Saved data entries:
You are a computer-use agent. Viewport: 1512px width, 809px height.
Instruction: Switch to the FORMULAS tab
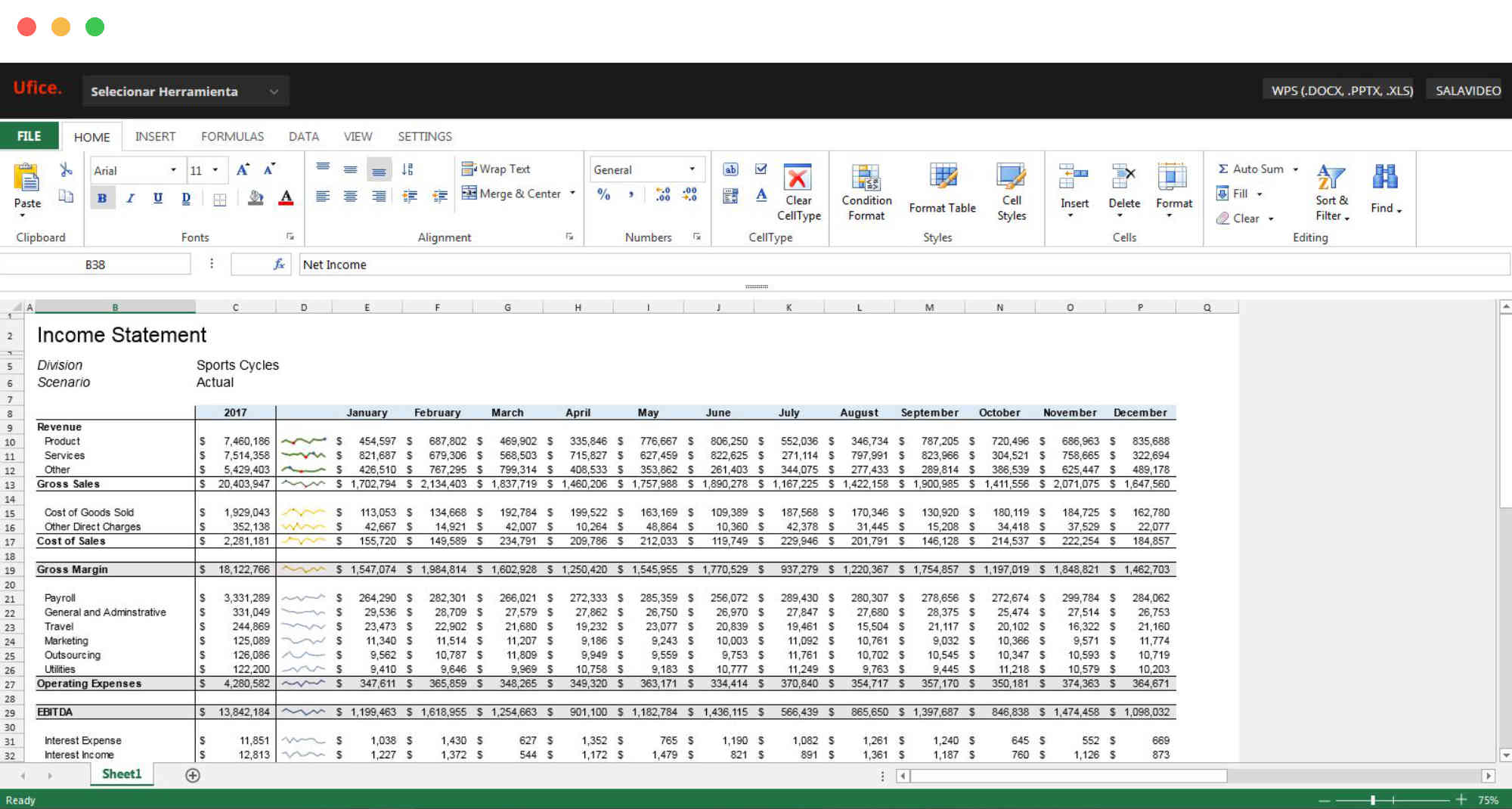coord(232,137)
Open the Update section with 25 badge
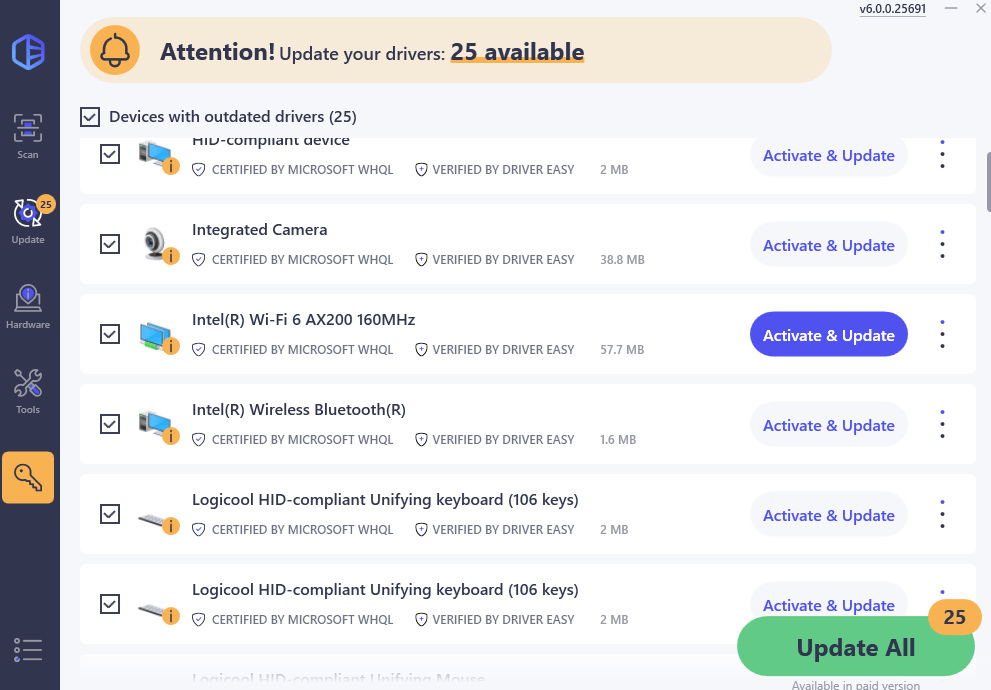Image resolution: width=991 pixels, height=690 pixels. tap(28, 221)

Exercise instructions:
Your task is to write out, exactly and without pictures, only the lines from the one holding "Instruction: Switch to the FORMULAS tab" to the last line of the data.

Answer:
Instruction: Switch to the FORMULAS tab
coord(232,137)
Open the Update section with 25 badge
Image resolution: width=991 pixels, height=690 pixels. tap(28, 221)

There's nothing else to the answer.